On 5/1/20 2:45 am, Emmanuel Lécharny wrote:
> Hi Brian,
>
> it works for me, but I have added the MUST attributes homeDirectory and
> uid (from posixAccount):
>
>
> objectclass ( 1.3.6.1.1.1.2.0 NAME 'posixAccount'
> DESC 'Abstraction of an account with POSIX attributes'
> SUP top
> AUXILIARY
> MUST ( cn $ uid $ uidNumber $ gidNumber $ homeDirectory )
> MAY ( userPassword $ loginShell $ gecos $ description ) )
>
>
> Your LDIF does dot add those two mandatory attributes. the error message
> is not appropriate though...
Thanks for your quick and helpful reply, Emmanuel.

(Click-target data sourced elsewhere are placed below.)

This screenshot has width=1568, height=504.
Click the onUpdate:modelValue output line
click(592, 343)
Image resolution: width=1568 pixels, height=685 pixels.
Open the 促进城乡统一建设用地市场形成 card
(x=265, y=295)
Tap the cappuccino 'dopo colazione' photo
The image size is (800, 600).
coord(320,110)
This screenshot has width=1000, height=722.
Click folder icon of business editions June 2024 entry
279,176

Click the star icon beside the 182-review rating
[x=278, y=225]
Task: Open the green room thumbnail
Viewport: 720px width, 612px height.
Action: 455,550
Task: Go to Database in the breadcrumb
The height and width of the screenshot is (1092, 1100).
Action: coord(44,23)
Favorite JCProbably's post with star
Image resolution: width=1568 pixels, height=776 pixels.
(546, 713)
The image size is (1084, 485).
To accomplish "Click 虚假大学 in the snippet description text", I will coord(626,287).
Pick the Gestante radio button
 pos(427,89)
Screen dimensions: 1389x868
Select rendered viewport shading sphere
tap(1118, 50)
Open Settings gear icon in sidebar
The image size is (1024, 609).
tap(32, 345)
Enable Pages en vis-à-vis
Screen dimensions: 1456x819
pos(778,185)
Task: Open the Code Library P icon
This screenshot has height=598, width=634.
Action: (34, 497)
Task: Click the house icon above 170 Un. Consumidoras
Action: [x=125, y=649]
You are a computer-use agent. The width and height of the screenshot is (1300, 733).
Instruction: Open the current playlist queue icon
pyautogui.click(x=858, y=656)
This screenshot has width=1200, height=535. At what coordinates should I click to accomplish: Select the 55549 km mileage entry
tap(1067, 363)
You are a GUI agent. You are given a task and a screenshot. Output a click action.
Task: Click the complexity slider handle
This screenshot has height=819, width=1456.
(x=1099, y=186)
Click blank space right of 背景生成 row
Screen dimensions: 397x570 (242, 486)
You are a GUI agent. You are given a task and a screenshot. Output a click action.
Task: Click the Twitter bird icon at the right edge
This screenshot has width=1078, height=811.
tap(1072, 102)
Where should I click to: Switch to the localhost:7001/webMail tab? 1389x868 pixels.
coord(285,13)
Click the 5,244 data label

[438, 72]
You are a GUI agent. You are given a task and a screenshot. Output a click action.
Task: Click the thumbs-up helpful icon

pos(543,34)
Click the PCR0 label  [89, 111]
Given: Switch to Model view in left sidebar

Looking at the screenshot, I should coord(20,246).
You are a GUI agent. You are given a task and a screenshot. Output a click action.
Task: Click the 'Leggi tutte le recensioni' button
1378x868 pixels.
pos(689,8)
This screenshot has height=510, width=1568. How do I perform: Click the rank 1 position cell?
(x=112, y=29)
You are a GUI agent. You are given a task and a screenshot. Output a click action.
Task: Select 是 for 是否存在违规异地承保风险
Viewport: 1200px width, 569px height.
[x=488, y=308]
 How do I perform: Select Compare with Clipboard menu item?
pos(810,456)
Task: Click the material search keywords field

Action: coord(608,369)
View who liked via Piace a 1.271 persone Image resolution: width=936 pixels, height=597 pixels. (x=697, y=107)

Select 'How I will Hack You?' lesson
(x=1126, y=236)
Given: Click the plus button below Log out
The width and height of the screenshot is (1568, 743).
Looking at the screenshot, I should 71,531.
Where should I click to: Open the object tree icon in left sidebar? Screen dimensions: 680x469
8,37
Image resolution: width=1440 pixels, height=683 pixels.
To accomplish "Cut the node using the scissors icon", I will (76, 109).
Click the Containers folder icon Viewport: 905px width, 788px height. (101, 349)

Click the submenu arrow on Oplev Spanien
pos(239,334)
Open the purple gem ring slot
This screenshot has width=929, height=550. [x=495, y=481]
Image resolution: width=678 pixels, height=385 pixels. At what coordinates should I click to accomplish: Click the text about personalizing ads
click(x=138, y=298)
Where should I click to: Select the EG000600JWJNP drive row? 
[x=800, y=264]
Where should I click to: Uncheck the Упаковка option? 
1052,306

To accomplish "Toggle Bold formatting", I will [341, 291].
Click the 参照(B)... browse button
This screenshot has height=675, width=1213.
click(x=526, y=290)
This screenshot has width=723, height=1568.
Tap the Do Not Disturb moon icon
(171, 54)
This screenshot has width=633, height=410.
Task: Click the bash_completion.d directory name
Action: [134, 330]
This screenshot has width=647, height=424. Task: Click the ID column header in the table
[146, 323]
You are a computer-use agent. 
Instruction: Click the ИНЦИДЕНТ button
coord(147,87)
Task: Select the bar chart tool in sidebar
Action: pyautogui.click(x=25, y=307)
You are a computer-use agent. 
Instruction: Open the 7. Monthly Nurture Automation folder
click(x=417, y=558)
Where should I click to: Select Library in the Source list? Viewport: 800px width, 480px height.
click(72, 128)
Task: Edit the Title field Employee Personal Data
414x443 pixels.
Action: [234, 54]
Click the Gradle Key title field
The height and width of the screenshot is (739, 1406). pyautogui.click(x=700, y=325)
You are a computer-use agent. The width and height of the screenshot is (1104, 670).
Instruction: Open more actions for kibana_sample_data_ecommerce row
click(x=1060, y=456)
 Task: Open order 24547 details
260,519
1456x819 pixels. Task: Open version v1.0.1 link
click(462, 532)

Yes, that was my own conclusion. However, the best of my google searches
ALL turn up with the same ldif that worked successfully under the M23
schema.
Obviously, one of our devs updated cn=nis,ou=schema in either M24 or
M25, so now the advice on the internet is both wrong and confusing..
Can you shed any light on the reason for this change? I though the
registered owner of the nis schema OID space made the decision about its
content, while the apacheds project merely accepted any changes and (of
course) is free to maintain the m-disabled switch as it wishes...
I don't have my new M25 system running at the moment, but am I right in
thinking this current M25 schema makes the posixAccount objectClass
almost pointless? It's only use would be as a search term.
I can't see why ANY ldap object at all could not have the uidNumber,
etc, attributes assigned to it once the nis schema has been enabled? I
haven't tried yet, but these ldap attributes don't seem to be defined in
any objectClass that I could find...
WDYT? I don't want to change the schema back to M23 (like you did!)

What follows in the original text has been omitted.